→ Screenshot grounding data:
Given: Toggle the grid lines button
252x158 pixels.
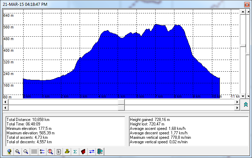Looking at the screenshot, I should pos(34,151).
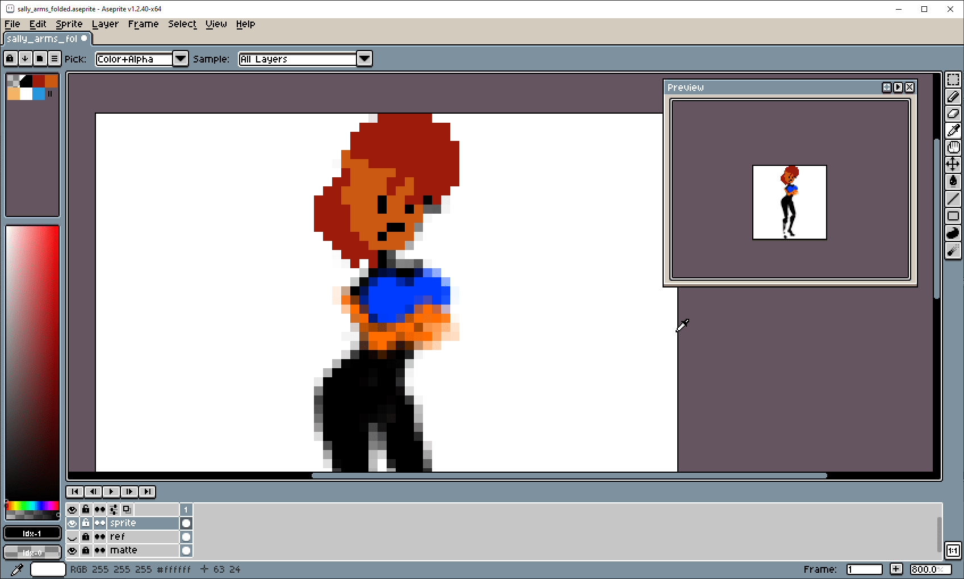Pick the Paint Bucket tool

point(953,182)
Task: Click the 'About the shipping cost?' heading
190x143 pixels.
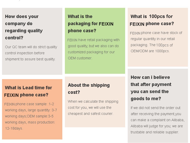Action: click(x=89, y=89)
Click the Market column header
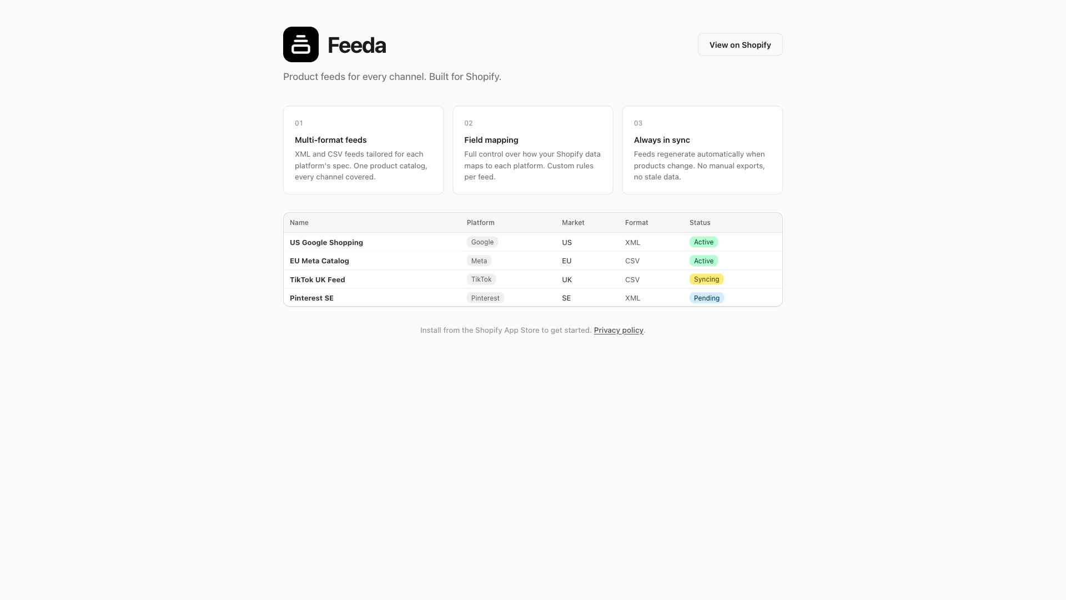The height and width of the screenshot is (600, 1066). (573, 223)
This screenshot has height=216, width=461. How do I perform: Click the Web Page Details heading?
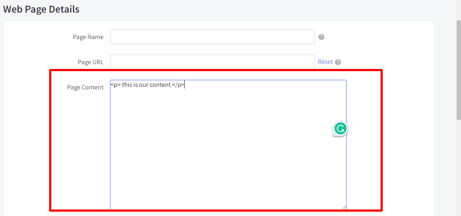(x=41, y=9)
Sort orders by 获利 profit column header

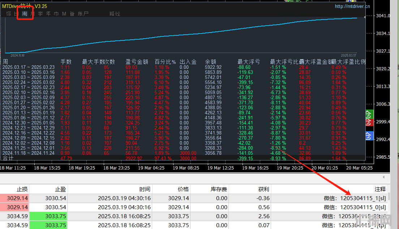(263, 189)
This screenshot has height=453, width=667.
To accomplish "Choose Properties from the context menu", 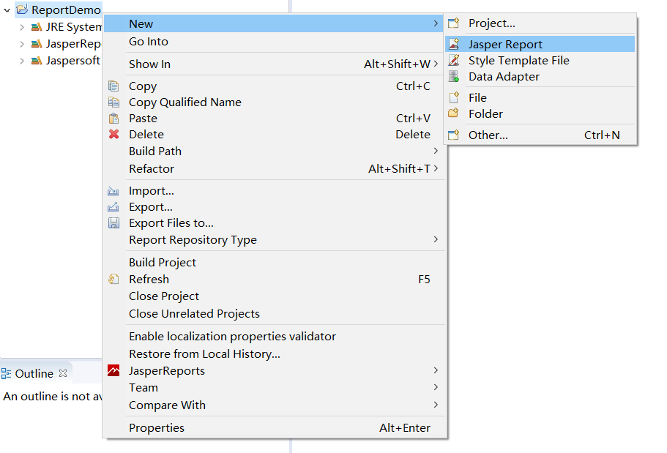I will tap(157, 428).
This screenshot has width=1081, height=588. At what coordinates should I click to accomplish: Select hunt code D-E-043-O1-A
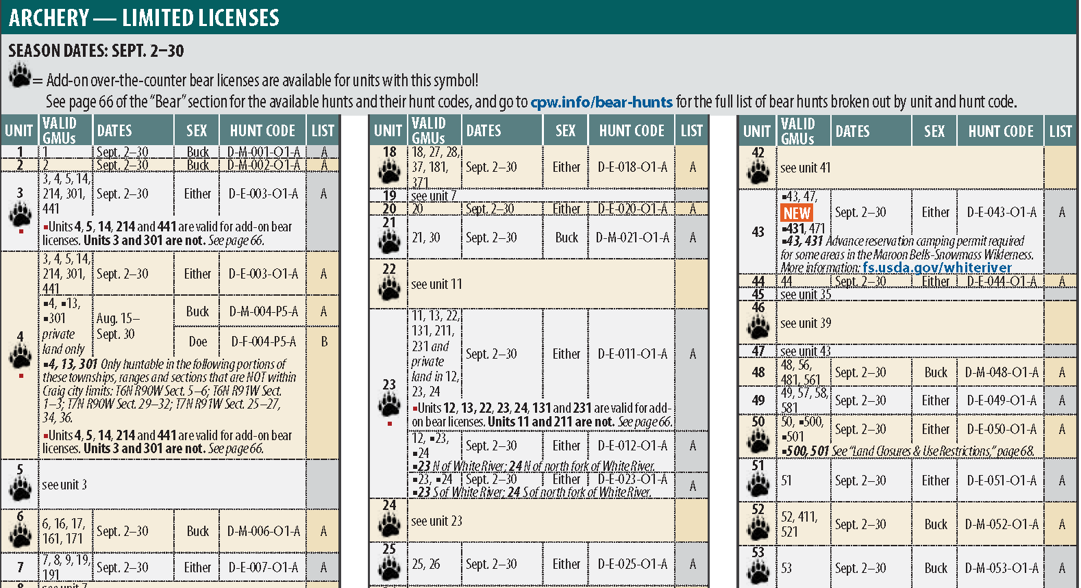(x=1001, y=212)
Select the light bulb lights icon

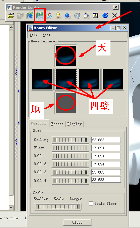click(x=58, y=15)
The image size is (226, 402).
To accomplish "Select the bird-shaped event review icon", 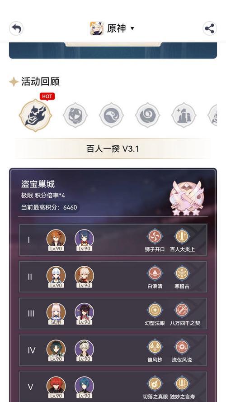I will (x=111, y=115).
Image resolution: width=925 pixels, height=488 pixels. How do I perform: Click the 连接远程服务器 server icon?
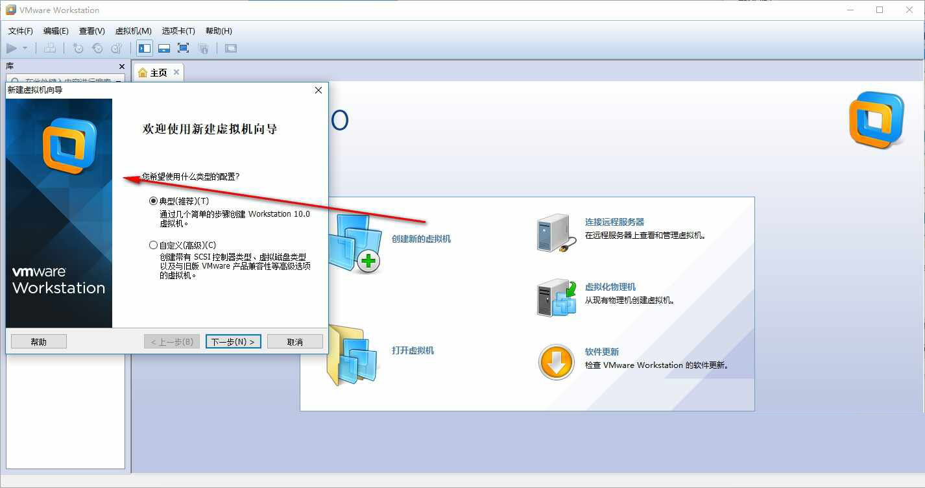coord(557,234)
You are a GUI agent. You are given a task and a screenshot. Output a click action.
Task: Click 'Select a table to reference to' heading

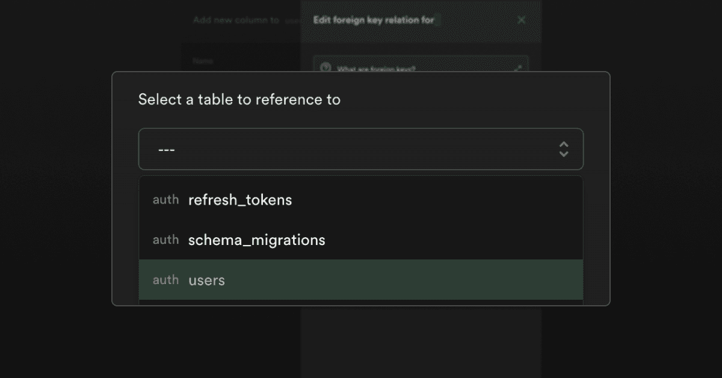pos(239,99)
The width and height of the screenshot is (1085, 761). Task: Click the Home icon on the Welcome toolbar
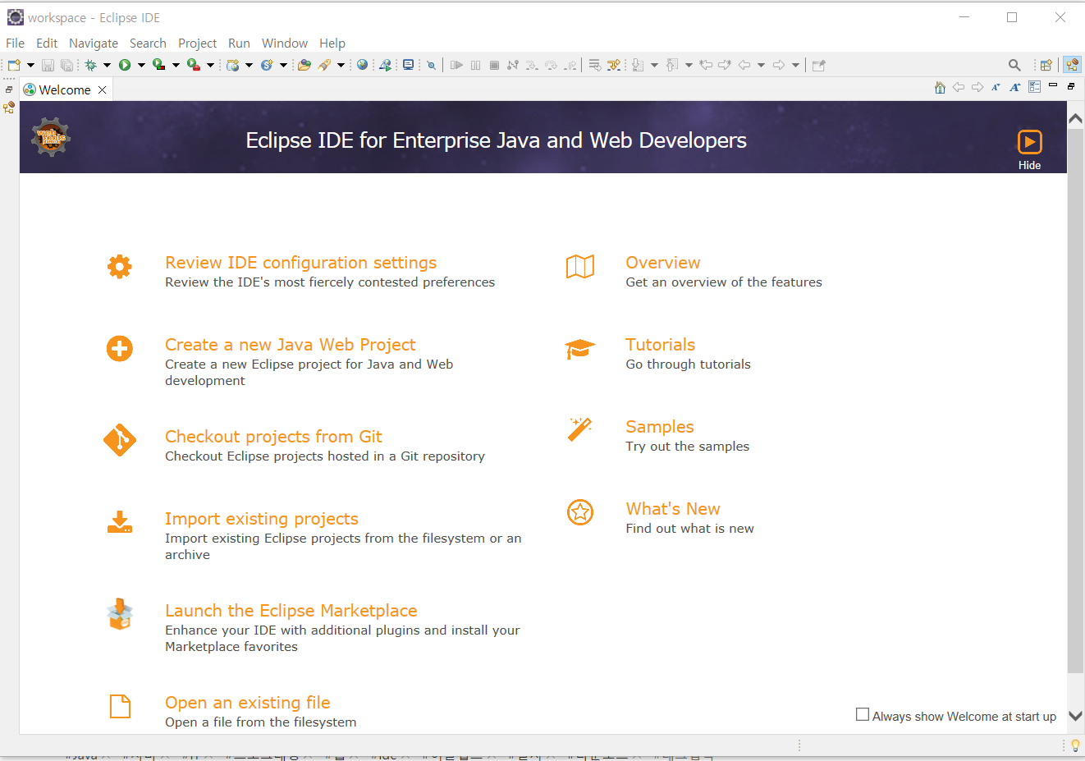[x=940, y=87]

→ Activity:
Give back, word for word, the lines from the one with "Image resolution: width=925" to the end of the records above, and no pictures.

→ Result:
Image resolution: width=925 pixels, height=488 pixels. How do I perform: Click the 连接远程服务器 server icon?
coord(557,234)
You are a GUI agent. You are given a task and a screenshot. Output a click action.
Task: Click 'Select a table to reference to' heading

pos(239,99)
The width and height of the screenshot is (1085, 761). Task: Click the Home icon on the Welcome toolbar
[x=940, y=87]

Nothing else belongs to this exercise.